Select Page

Bad Rabbit ransomware outbreak hits Eastern European countries first, starts spreading further

Bad Rabbit is the latest ransomware computer users should be aware of. The virus was first spotted on October 24th, and currently it is extremely active and dangerous on a global scale. The first outbreak significantly affected particular countries – reports show that Russia, Ukraine, Turkey and Germany were among the primary targets.

Shortly after, the extent of the malware reached Poland and other countries. Experts agree that the new ransomware is not location-based and poses a great threat to computer users worldwide.

Experts quickly observed similarities between Bad Rabbit and Petya/NotPetya malware. In fact, malware researchers speculate whether the new ransomware is or isn’t an updated successor of the wiper virus that shook virtual community in June 2017.

There are many reasons to believe that it is, especially because the behavior and technical details of the virus instantly create an impression of improved and fully working data-encrypting extortionware.

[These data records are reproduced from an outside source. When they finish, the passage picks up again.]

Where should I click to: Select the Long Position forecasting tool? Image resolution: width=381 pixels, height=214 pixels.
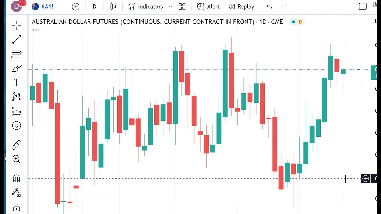point(16,111)
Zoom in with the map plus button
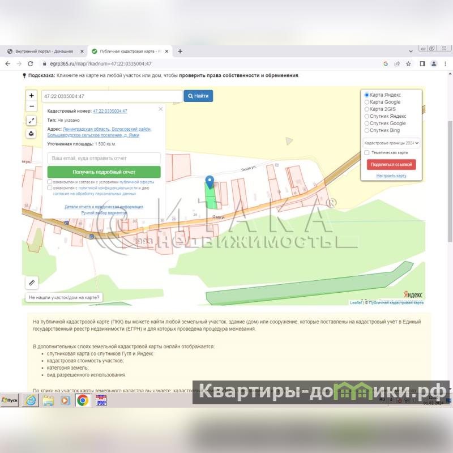The height and width of the screenshot is (453, 453). [32, 96]
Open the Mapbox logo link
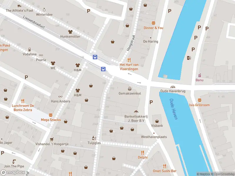Screen dimensions: 235x176 13,172
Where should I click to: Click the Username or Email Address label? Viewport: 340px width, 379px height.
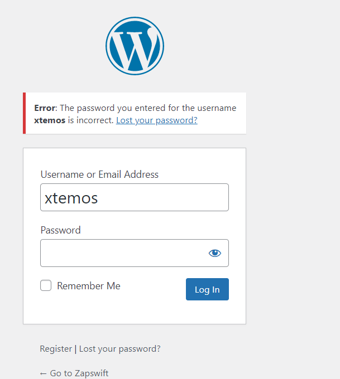point(99,174)
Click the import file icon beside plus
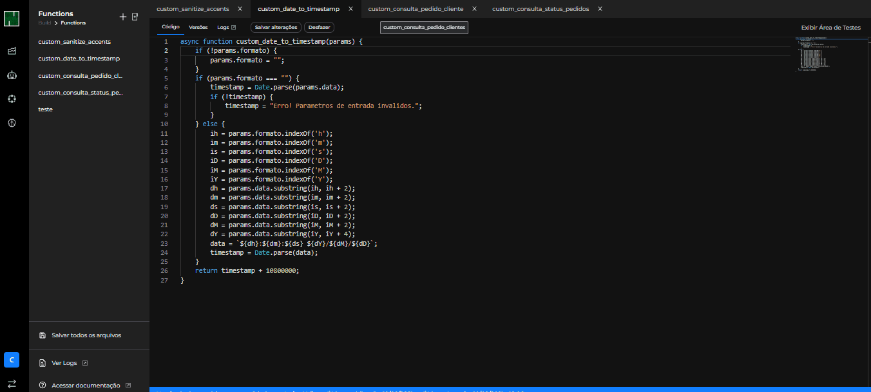This screenshot has width=871, height=392. [x=135, y=17]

The modus operandi of Bad Rabbit

The filecoder infects target computers via drive-by attacks. Criminals behind the malware have compromised dozens of legitimate websites (mostly Russian and Ukrainian) by injecting a JavaScript code into their HTML. Consequently, after entering such site, the visitor receives a notification suggesting a new version of Flash Player.

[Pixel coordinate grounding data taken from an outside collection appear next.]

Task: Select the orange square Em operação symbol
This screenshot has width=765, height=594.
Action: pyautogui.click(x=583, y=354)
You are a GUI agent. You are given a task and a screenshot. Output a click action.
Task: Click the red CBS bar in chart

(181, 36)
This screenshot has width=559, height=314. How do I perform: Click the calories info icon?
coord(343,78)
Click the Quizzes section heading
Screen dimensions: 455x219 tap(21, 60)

If the victim inadvertently or intentionally clicks “Install,” the script triggers a redirect to an external site. As a result, the victim receives install_flash_player.exe file, which looks like a simple executable. Its name suggests that it is related to Flash Player, although it actually carries a malicious payload.

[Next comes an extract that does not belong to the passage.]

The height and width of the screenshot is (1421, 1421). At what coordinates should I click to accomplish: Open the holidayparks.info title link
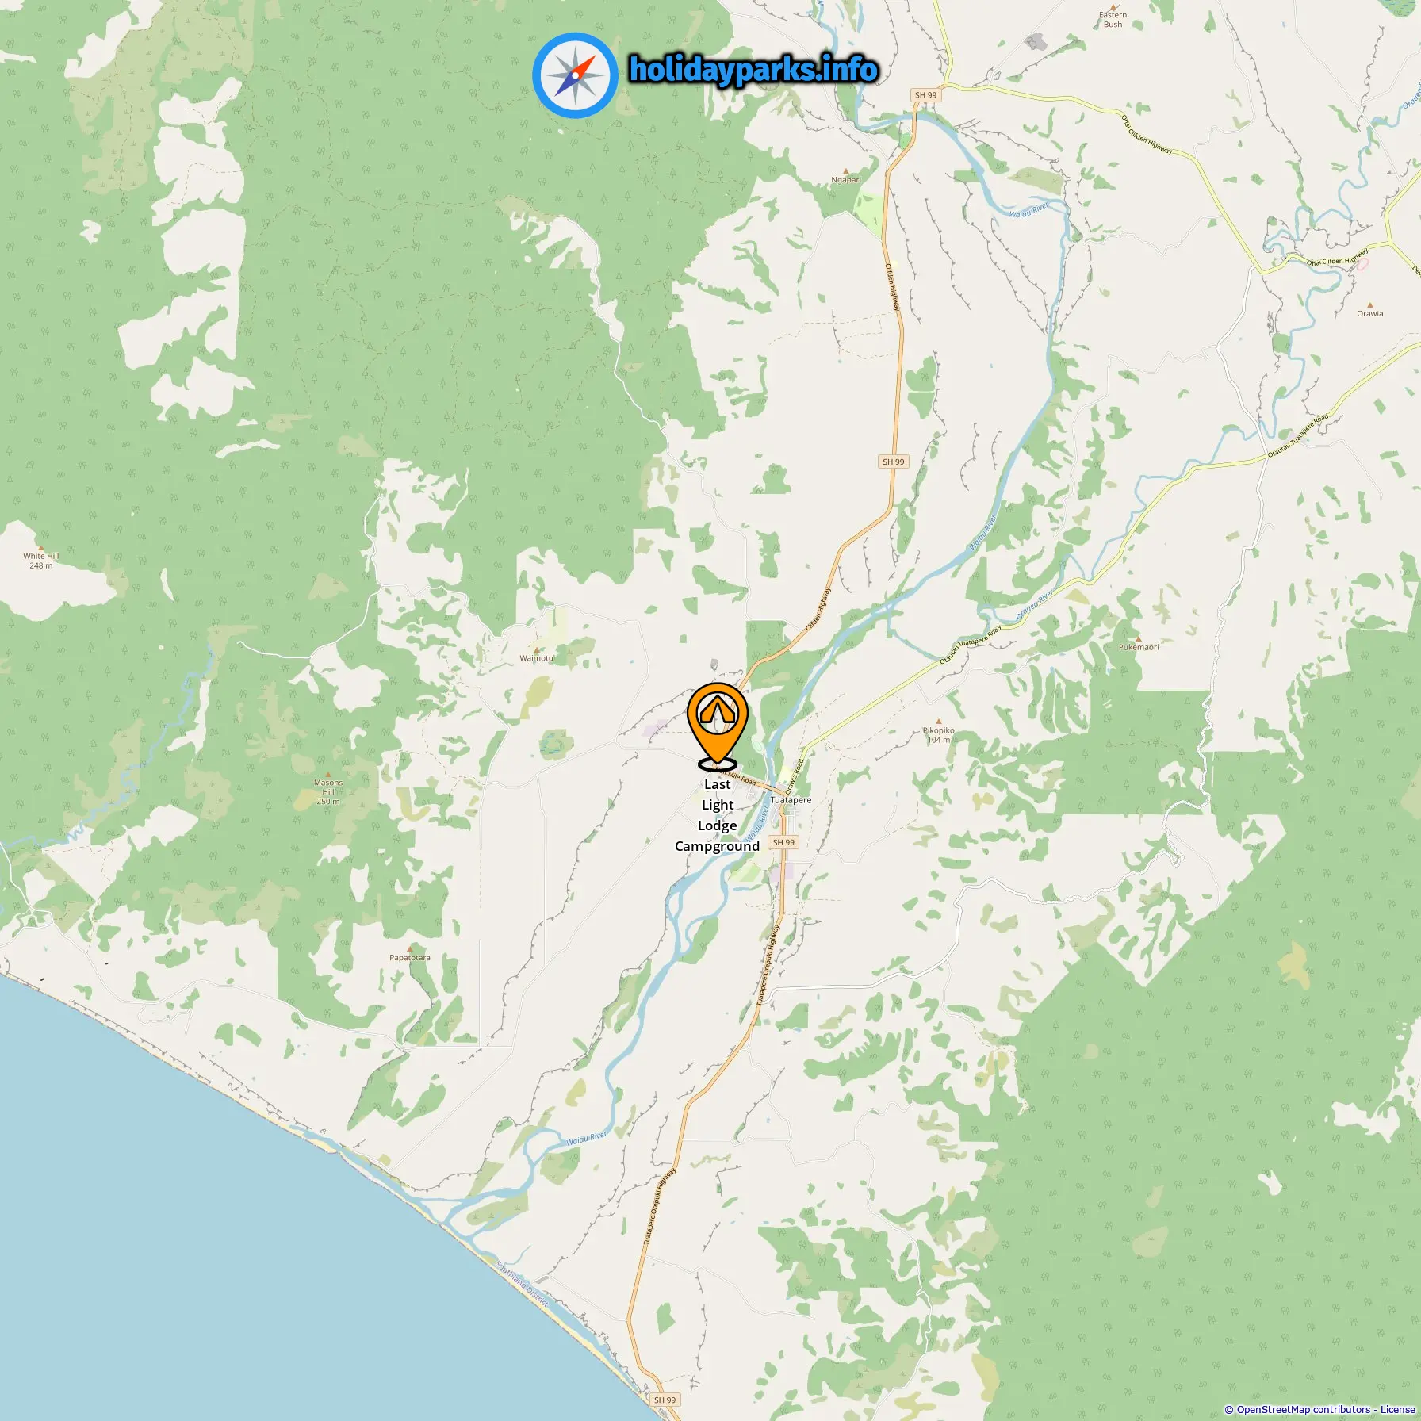(x=753, y=70)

The victim has to manually launch this file in order to run the ransomware. Once executed, it asks for administrative privileges and then creates a malware-laden DLL into C:\Windows\infpub.dat and run it using rundll32 process.

Infpub.dat also works as the main ransomware file that finds and encodes data with AES-128-CBC and RSA-2048 algorithms. Consequently, BadRabbit corrupts partitions on computer disks using DiskCryptor utility.

Finally, the malware configures MBR (Master Boot Record) and restarts the computer. As soon as the computer boots, the malware presents a ransom note on the screen. It suggests visiting a .onion website for further details regarding data recovery.

Ways to remove the ransomware and protect your PC from similar attacks

Virus Activity team suggests using typical ransomware prevention techniques to prevent crypto-malware from wreaking havoc on your records. First of all, you should take care of these three tasks:

  • Install a reliable anti-malware software;
  • Create a data backup;
  • Enable automatic updates for software installed on your PC.

Once you complete these steps, try to be careful while browsing the Internet and avoid installing software or updates from random websites that try to push them to you. As you can see, unexpected prompts to update software can result in ransomware infection.

To remove Bad Rabbit, you should restart your PC in Safe Mode or perform System Restore. Further details regarding ransomware elimination can be found on sites dedicated to computer security, for instance, 2-Spyware.